I have written a Google Apps Script function that uses Domain-Wide Delegation of Authority (Oauth 2 service account), and the Google Drive API to transfer ownership of all Google Drive files owned by a user (User A) to another user (User B) and then adds a third user (User C) as an editor on all of the files.

The reason I am doing this is because I want to automate the process of preserving files when an employee leaves the company and providing access to them for whomever will be handling their responsibilities.

  • User A is the person leaving the company,
  • User B is a Google account meant specifically to be an archive of files from people who have left the company,
  • User C is the person who is responsible for taking over User A’s responsibilities.

Google provides a Transfer Ownership tool for Apps admins, but it can not be invoked through a script as part of an automated process, only through the Admin Console GUI.

I’ve been able to successfully perform each step of this process using the API, but it takes several API calls per file.
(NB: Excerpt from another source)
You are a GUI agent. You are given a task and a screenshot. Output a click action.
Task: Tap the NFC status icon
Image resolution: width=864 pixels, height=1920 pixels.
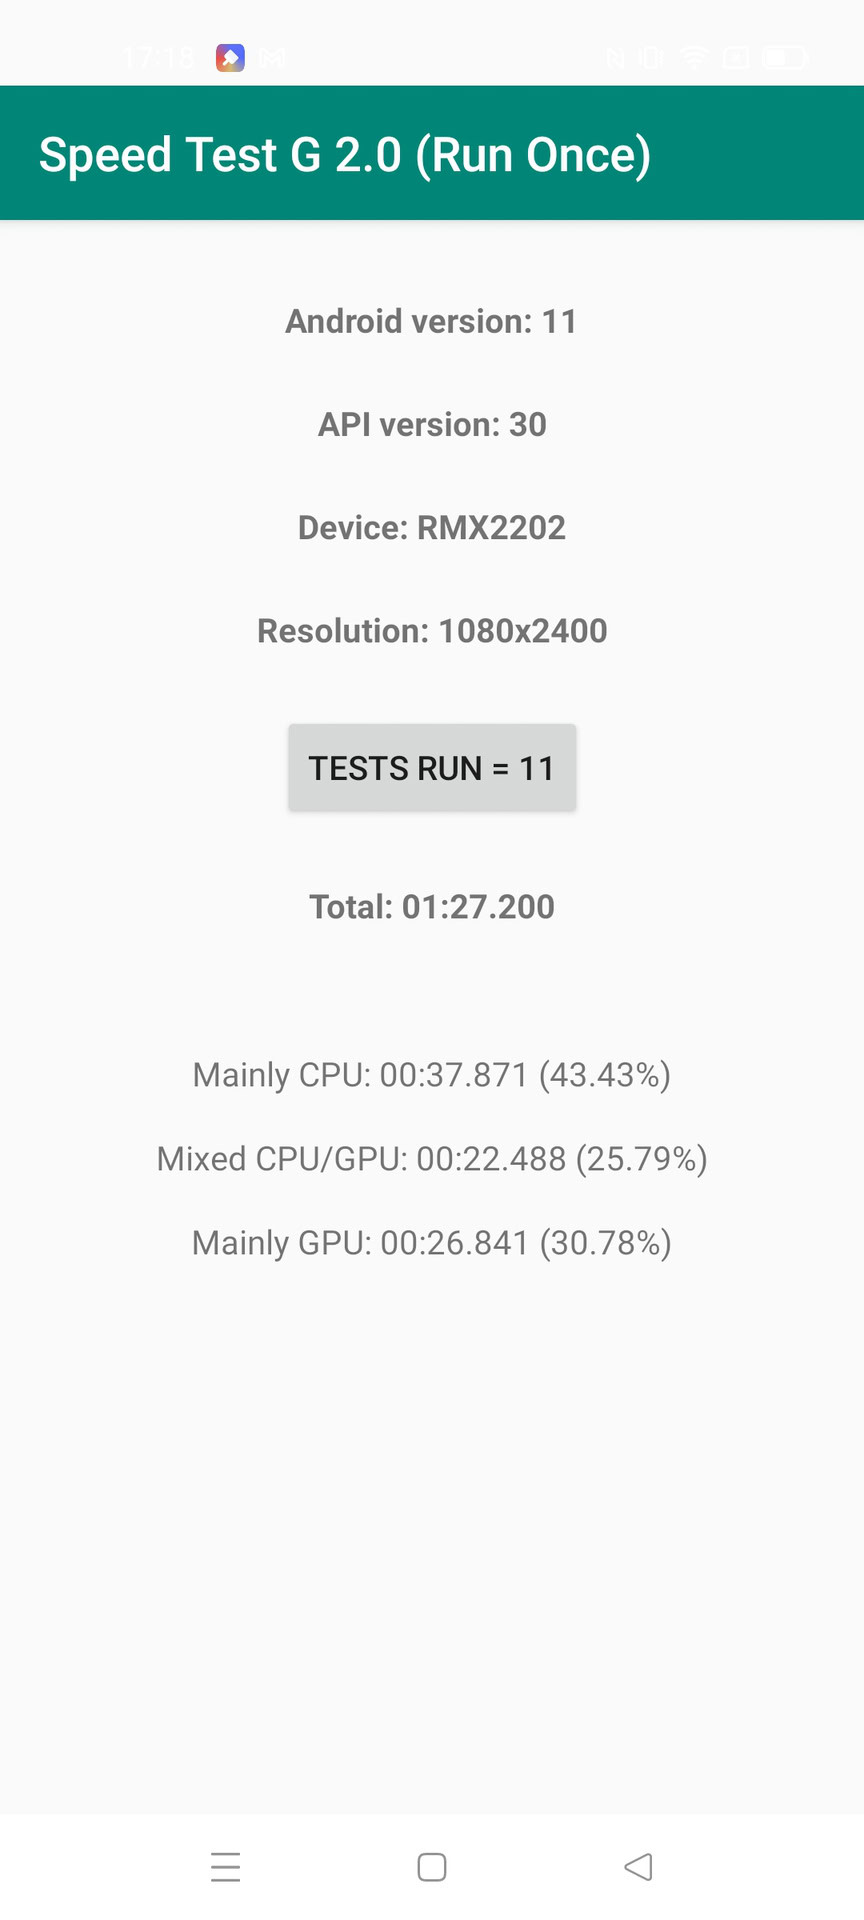pyautogui.click(x=616, y=58)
So if the user owns hundreds or thousands of files, in their Drive, the function will likely exceed the 5-minute script execution limit.
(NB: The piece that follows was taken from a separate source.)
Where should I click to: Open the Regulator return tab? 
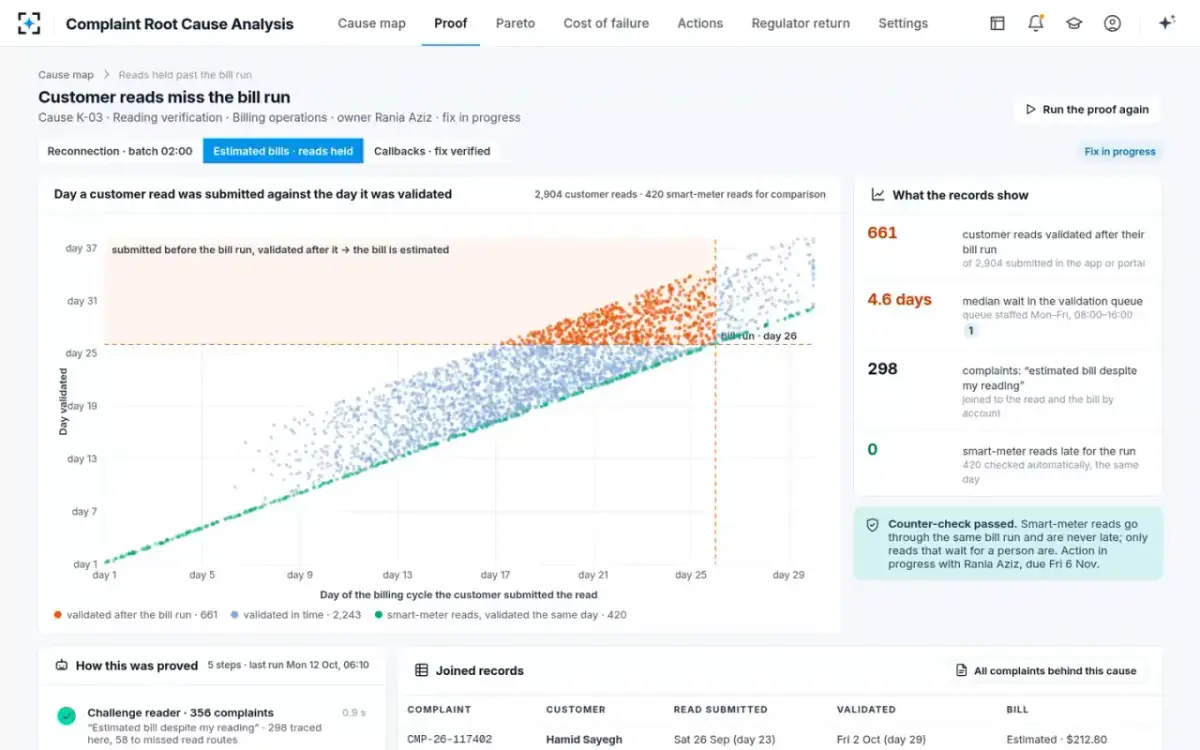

Is there a way to combine or remove any of these steps and still accomplish the same goal?

Here is the process I have come up with:

  1. Authenticate as User A

  2. Using Files: list, list all Drive files for User A which are owned by them and are not in the trash

  3. Loop through each page of results and store the file details (id, title, parents, etc) in an array

  4. Using Files: insert, create a root-level “container” folder which will eventually contain all of User A’s files and folders, for organization purposes (called “From User A (date)"

  5. Loop through each file in the file details array. If the parent of a file is the root of their Drive, set the parent to be the container folder (Using Files: patch). This moves all of the files they own into the container folder, but keeps the directory structure of subfolders/files intact.

  6. Using Permissions: insert, set User B as an owner of the container folder. This makes the container folder appear in the root of User B’s Drive. However, this does not cascade the Owner permission down to all of the files/folders contained within the container folder.

  7. Using Permissions: insert, set User C as an editor of the container folder so that the folder shows up in their "Shared with me" folder.

  8. Loop through each file in the file details array again and:

    1. Using Permissions: insert, set User B to be an owner of each file

    2. Using Permissions: insert, set User C to be an editor (using the sendNotificationEmails=false parameter so User C doesn’t get flooded with thousands of notification emails)

  9. Authenticate as User B, loop through each file in the file details array again and:

    1. Step 8-1 causes every single file to show up in the root of User B’s Drive as well (when you click on each file, it shows two parent folders: both the container folder AND the My Drive root folder), so now remove the root folder from the parents array of each file (using Files: patch)

    2. Using Permissions: delete, remove User A’s permission from the file (because their account will be set as a “Vault Former Employee,” which causes them to still show up in Google Drive Sharing panes, but they shouldn’t because they are no longer with the company).

1条回答
戒情不戒烟
2楼-- · 2019-02-11 10:05

Google just released a Data Transfer API that accomplishes most of this. It doesn't handle the parts that relate to User C, but it cuts out most of the steps that took the longest to run.